Exercise
Return everything in the Abbeylara Tribunal article below from "Dr McGeown felt" down to "his father’s anniversary.", copied word for word.

Supplied passage
Doctor found tender neck after alleged garda assault
Dr Patrick Cullen, of Coole, Co. Westmeath, told the Abbeylara Tribunal he saw no bruising in the sore area, but said Mr Carthy was very distressed. Dr Cullen said Mr Carthy visited him on September 25, 1998, and told him he had been arrested and questioned the night before over the burning of a model goat used as a mascot by the local football team.
Mr Carthy claimed to have been assaulted in the station and was very upset. Although he had not been charged with any offence, Dr Cullen said he did not get the impression Mr Carthy felt he had been exonerated.
Dr Cullen subsequently warned gardaí how Mr Carthy felt about them when he went to Mr Carthy’s home on April 19, 2000, after getting a call from his aunt who told him her nephew had put his mother out of the house and was inside alone firing off rounds of his shotgun.
Dr Cullen’s immediate concern was that Mr Carthy would harm himself but when gardaí arrived, as he was talking to relatives of Mr Carthy, he felt it important to point out to them that Mr Carthy “would not be happy to see them“. His fears were confirmed when a second pair of gardaí arrived and drove into the driveway of Mr Carthy’s house and Mr Carthy shot at their car after they had climbed out in an attempt to talk to him.
Dr Cullen, who was in the first garda car outside the front wall of the house, said he could not clearly hear what the gardaí said but had heard his name mentioned and believed Mr Carthy had fired a shot immediately afterwards. He said he had hoped he would be able to talk to Mr Carthy once he was disarmed, but was unwilling to approach him while he still had the gun. He later provided gardaí with some of Mr Carthy’s medical records and at one stage was asked to contact him by phone but there was no reply.
Dr Cullen said Mr Carthy had never shown signs of being aggressive and there was nothing to indicate any difference in reports by psychiatrist Dr David Shanley to whom Dr Cullen referred Mr Carthy in 1995 after Mr Carthy expressed frustration with his lack of progress.
Another psychiatrist Dr John McGeown, of St Loman’s Psychiatric Hospital in Mullingar to which Mr Carthy voluntarily admitted himself four times in three years, also found no signs of aggression.
He wrote that he found Mr Carthy “a sensitive, insecure, diffident young man” who had feelings of guilt about his lack of success in life and a fear that he had let his late father down.
Dr McGeown felt Mr Carthy had not fully recovered from his father’s death in 1990 and felt it was significant that a minor workplace accident in 1993 which set off a series of “hypochondriacal” symptoms, had occurred on his father’s anniversary.
The siege at Mr Carthy’s home began on Holy Thursday 2000, the same day his father died ten years earlier.

Excerpted records
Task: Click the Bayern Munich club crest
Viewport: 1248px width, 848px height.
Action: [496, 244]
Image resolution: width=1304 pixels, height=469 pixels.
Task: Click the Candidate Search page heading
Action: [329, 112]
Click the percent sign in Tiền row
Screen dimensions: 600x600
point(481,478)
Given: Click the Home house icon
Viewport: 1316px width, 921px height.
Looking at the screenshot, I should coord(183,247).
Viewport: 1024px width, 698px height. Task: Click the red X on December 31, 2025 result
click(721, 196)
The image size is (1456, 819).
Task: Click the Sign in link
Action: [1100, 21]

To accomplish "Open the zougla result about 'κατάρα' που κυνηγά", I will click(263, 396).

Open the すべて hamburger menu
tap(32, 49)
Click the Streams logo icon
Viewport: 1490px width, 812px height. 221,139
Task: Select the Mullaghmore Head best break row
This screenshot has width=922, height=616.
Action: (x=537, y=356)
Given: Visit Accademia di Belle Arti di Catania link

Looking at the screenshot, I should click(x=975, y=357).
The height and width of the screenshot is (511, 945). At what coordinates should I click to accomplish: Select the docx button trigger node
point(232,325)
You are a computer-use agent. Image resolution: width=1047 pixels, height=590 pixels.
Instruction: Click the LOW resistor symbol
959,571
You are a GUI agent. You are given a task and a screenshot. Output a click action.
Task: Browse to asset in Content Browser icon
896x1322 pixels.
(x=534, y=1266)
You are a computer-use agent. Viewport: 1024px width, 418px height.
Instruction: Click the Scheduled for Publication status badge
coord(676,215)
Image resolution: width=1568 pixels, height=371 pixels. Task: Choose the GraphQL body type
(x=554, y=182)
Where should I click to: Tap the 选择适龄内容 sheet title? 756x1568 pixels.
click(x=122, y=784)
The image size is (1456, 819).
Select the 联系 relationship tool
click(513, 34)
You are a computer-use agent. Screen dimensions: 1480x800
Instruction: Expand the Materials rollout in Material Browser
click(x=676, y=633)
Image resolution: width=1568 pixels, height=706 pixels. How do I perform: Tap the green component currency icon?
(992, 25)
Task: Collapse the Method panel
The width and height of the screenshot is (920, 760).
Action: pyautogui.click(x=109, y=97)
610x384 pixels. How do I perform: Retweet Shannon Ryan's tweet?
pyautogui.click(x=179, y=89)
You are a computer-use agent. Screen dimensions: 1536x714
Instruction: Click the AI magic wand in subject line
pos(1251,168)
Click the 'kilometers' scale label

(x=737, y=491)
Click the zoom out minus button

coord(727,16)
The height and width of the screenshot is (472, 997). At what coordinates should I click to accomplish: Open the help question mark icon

Solution to the exercise
Dr McGeown felt Mr Carthy had not fully recovered from his father’s death in 1990 and felt it was significant that a minor workplace accident in 1993 which set off a series of “hypochondriacal” symptoms, had occurred on his father’s anniversary.